Unable To Repeal Obamacare, A Major Republican Just Released A Plan To Stabilize It — For Now

Senate Health Committee chairman Sen. Lamar Alexander outlined a compromise to stabilize insurance markets he says both Republicans and Democrats can live with. The question is whether it can pass Congress ahead of a deadline just two weeks from now.

Just over a month after Senate Republicans failed to repeal and replace Obamacare, a powerful Republican senator has proposed a plan to stabilize its individual health insurance markets.
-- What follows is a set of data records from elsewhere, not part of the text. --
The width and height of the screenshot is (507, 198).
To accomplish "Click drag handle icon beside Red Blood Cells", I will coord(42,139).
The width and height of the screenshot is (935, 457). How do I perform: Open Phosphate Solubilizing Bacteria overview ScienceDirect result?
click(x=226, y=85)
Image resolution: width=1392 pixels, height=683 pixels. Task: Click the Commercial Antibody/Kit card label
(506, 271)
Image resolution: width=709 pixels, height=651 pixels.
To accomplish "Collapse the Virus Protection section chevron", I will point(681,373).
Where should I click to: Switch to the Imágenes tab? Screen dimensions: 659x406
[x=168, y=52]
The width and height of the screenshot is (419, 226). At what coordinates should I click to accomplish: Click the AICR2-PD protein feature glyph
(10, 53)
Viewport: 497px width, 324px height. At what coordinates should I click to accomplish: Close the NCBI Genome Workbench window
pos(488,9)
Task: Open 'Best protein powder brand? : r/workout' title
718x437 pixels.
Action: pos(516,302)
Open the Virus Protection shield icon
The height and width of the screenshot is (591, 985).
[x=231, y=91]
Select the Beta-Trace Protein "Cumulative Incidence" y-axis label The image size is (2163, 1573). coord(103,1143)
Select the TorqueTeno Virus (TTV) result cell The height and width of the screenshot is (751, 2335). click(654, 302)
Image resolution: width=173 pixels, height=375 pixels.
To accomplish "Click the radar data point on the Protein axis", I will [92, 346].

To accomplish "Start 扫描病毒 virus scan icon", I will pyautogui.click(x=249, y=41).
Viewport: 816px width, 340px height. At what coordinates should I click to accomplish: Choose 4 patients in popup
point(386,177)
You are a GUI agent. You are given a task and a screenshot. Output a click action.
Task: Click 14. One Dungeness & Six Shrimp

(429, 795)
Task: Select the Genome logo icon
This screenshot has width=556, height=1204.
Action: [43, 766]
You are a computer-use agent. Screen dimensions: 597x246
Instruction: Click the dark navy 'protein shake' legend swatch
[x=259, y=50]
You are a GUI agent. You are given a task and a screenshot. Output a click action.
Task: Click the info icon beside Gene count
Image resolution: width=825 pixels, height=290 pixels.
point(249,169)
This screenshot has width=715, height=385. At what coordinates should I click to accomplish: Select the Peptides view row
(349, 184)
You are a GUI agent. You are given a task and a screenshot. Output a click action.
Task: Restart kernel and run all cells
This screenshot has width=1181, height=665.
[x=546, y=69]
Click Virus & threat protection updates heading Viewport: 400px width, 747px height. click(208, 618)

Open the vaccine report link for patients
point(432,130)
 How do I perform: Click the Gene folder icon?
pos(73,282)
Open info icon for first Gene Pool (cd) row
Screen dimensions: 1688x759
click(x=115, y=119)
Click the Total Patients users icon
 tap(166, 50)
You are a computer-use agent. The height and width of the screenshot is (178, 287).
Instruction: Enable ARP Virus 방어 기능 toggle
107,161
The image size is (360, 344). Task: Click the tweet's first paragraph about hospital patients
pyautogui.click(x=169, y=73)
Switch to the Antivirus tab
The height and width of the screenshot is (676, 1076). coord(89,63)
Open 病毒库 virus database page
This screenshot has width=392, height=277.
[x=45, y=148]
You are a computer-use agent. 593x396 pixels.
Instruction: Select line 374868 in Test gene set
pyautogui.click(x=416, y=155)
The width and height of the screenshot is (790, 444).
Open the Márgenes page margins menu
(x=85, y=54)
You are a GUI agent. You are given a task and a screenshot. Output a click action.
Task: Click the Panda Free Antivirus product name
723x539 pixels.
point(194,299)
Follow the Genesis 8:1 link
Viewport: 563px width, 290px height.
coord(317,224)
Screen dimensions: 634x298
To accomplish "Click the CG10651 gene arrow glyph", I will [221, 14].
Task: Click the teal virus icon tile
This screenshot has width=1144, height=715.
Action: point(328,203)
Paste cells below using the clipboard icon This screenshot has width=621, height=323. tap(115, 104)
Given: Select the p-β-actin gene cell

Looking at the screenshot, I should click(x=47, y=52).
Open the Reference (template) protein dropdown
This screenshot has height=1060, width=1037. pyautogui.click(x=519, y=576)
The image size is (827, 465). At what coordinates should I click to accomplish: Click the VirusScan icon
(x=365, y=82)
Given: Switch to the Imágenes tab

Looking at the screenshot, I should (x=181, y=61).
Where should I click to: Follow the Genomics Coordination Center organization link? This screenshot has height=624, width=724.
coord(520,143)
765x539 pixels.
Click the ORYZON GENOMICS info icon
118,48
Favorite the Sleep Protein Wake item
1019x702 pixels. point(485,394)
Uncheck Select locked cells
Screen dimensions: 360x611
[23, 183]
But states are already warning it would plunge them back into uncertainty in less than a year.

The Senate Health Committee kicked off hearings Wednesday that are intended to result in an Obamacare market stabilization plan to keep the markets afloat while Republicans go back to the drawing board on their health care plans. And they’re on a tight, two-week deadline to get a stabilization through Congress, a timeline that’s tied to the September 20th deadline for insurers to finalize their plans for 2018.

Committee chairman Sen. Lamar Alexander laid out a proposal Wednesday that would guarantee funding to stabilize the markets — known as cost-sharing reduction payments, or CSRs — but only until the end of 2018. Republicans have attacked these funds as an industry bailout, but Alexander proposed Republicans could live with them if Democrats bend on waiving some Obamacare rules.

“This is a compromise we ought to be able to accept,” Alexander said.

Obamacare markets remain stable for now, but many areas of the country are facing limited options and rising prices. One major contributor to rising prices is that insurers don’t know whether CSRs, a a lucrative federal subsidy, will be yanked out from under them at any time.

CSRs help lower premiums for people who make below a certain income threshold, but are currently being approved on a month-to-month basis by the White House. President Trump hasn’t signal whether he will continue to authorize the payments in the future and has repeatedly threatened to cut them off. Alexander’s proposal is to fund CSRs through the end of 2018.

However, state insurance regulators are asking for at least a two-year commitment and say that otherwise they’ll be facing market uncertainty and spiking premiums again in mid-2018 when insurers are setting their rates for the following year.

“Funding through 2018 is better than month-to-month,” said Julie McPeak, insurance commissioner for Tennessee and president-elect of the National Association of Insurance Commissioners. “But in reality, unless we have funding through 2019.... We’ll be back in this exact same position.”

A separate proposal by House Republican Reps. Tom MacArthur and Mark Meadows would fund CSRs for three years. Democrats are calling for a multiyear commitment.

The other half of Alexander’s plan involved loosening the rules on what are known as state innovation waivers. Obamacare allows for certain sections of the law to be waived if states can demonstrate they can get better results through different means; Republicans want to make those waivers easier for states to get.

Alexander floated several ideas including shortening the amount of time states must wait while the federal government evaluates their requests, allowing states to get expedited waivers if similar plans have been approved elsewhere, and loosening the requirement that changes must be budget-neutral.

What’s not clear is if Alexander will make a push to let states wave essential health benefits — a list of services all insurance plans must provide under Obamacare, such as hospitalization, maternity care, and prescription drugs.

These proposals will be a tough sell to Democrats, who are concerned about any loosening of the “guardrails” of Obamacare that could lower the quality of insurance plans. Still, Alexander said Wednesday that he’s received “general agreement” from both sides of the aisle that the CSR funding paired with waiver reforms could pass. The job now is finding that balance and passing it through Congress within just two weeks.